Peace and order: An election issue

Cebu City has been included among 29 election hotspots in Central Visayas with police anticipating intense political rivalry in the locale.

The city was coded yellow for history of election incidents and intense political rivalry.

Other cities and municipalities in the region such as Tuburan, Cebu, were coded orange for the presence of armed groups in past elections.

Thankfully, no place was coded red for presence of armed groups, proliferation of firearms and history of violence in bygone polls.

We do not expect candidates and allies loyal to the central Cebu City political figures, Mayor Tomas Osmeña and former Mayor Michael Rama to allow the coming local campaign to descend into violence against one another.

While personalities identified with both such as policeman Adonis Dumpit and Ermita Barangay Chairman Felicisimo Rupinta perished under violent circumstances not too long ago, there is no evidence that their deaths were born of the long-running Osmeña-Rama feud.

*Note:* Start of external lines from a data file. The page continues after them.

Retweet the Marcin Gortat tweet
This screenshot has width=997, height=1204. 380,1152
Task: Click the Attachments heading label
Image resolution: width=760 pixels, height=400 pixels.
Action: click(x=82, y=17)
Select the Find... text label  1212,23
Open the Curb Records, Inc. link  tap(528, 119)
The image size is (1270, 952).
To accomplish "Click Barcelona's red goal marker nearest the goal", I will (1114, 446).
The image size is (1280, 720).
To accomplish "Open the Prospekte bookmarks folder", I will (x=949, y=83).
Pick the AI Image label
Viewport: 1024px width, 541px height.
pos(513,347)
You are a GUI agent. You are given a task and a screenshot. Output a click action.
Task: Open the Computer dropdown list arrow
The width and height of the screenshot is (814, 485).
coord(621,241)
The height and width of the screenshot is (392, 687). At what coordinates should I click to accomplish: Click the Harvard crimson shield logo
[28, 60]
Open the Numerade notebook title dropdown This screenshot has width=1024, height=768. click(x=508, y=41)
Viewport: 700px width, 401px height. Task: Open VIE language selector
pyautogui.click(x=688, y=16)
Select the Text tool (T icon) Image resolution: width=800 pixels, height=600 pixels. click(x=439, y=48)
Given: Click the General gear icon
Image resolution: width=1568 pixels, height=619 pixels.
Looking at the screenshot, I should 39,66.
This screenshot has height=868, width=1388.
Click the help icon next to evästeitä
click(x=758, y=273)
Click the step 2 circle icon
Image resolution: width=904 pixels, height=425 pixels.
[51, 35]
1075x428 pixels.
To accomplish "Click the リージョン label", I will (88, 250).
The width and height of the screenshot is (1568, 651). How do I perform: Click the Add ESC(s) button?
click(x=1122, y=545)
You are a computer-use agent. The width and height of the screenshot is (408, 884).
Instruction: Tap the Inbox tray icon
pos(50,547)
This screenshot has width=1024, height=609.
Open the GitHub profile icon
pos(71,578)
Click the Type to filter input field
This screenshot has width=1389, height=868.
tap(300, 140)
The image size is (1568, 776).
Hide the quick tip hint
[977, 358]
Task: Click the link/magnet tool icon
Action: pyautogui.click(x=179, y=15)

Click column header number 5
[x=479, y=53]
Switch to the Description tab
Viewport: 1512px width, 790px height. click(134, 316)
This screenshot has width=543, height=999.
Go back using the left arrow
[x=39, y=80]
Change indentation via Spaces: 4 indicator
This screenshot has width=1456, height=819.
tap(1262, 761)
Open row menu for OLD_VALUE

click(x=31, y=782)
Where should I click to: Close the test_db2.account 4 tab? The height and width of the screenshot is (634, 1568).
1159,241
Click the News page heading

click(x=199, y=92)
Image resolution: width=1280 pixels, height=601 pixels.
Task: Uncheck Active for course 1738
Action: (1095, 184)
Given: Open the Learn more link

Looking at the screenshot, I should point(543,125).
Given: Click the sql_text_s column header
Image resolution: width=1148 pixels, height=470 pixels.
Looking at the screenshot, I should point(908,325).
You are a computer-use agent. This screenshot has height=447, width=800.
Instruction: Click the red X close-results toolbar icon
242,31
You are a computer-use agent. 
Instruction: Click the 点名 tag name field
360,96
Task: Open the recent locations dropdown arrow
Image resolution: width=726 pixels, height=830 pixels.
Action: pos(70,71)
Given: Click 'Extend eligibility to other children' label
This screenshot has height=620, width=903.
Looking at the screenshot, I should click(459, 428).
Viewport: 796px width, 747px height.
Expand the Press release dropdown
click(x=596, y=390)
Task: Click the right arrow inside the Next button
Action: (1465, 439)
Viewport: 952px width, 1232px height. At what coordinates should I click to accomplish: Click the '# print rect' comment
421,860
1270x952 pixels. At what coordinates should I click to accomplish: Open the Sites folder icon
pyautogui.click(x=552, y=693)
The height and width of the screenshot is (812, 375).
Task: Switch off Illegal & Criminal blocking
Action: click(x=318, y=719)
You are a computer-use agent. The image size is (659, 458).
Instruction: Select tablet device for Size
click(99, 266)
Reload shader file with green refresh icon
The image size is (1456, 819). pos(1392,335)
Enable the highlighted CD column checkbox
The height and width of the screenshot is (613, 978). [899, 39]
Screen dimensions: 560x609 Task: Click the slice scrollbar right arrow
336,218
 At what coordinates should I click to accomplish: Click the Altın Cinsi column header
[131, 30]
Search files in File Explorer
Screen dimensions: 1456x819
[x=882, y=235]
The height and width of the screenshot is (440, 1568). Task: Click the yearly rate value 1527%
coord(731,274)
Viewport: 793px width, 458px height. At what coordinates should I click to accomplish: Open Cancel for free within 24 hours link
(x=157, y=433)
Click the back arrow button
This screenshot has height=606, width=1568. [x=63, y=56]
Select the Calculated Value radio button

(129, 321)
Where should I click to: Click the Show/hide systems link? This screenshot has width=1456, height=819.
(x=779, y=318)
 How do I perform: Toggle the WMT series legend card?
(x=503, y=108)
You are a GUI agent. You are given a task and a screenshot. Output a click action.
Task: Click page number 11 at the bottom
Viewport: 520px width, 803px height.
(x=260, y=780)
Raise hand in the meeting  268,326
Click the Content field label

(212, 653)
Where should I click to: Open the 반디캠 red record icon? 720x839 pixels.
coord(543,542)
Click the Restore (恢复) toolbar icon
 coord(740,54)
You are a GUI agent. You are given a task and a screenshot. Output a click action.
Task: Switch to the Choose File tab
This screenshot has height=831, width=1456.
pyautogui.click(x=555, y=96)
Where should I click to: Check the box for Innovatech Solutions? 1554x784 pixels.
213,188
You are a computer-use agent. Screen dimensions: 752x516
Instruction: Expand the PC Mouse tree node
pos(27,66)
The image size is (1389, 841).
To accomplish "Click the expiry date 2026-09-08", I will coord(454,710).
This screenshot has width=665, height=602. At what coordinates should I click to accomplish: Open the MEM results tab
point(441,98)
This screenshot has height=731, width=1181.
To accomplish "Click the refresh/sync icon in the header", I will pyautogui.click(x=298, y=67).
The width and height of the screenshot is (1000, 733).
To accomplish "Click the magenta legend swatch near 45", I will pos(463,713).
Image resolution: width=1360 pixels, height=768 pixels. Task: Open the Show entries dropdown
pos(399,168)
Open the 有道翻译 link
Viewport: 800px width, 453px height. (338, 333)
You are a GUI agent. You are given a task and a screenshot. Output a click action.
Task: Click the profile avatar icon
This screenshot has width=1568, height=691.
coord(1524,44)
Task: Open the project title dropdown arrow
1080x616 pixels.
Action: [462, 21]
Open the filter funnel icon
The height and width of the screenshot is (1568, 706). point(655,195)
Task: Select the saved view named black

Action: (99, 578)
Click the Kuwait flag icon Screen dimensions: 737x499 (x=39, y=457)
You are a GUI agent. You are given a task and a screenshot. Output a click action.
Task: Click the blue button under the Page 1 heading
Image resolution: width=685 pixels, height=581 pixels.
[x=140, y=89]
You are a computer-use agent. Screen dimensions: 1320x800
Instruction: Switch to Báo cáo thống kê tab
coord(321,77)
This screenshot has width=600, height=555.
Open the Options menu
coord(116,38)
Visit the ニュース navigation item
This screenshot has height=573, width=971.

The dissociation of elections from violence and bloodshed, if it should come to pass will be an achievement of the Philippine
National Police.

This is why our policemen and women must double their efforts to run after smugglers of firearms, man checkpoints, and enforce the gun ban.

Visayans should help. Politicians’ campaign leaders in the barangays should oppose any plan to employ bullets to secure ballots. Men and women on the streets should immediately report to the police any movement of armed persons who would disrupt the peace.

Ultimately, however, in places where polls have been marred by killings, responsibility for peace falls at the doorsteps of incumbent and aspiring elective officials.

Only they can by their comportment signal that they reject violence as a means to secure power, reject that injustice in which the incalculable number of years remaining to a human life is sacrificed to someone’s lust for three or six years in office.

Only they can show that they have consciences healthy enough to seek mandates from the voice of the people expressed through their ballots, not from the fearsome force of guns.

Resorting to violence is a politician’s clearest admission that in an electoral contest based on correct criteria such as having doable public service platforms and the ability to resolve issues in favor of the common good, he expects to lose.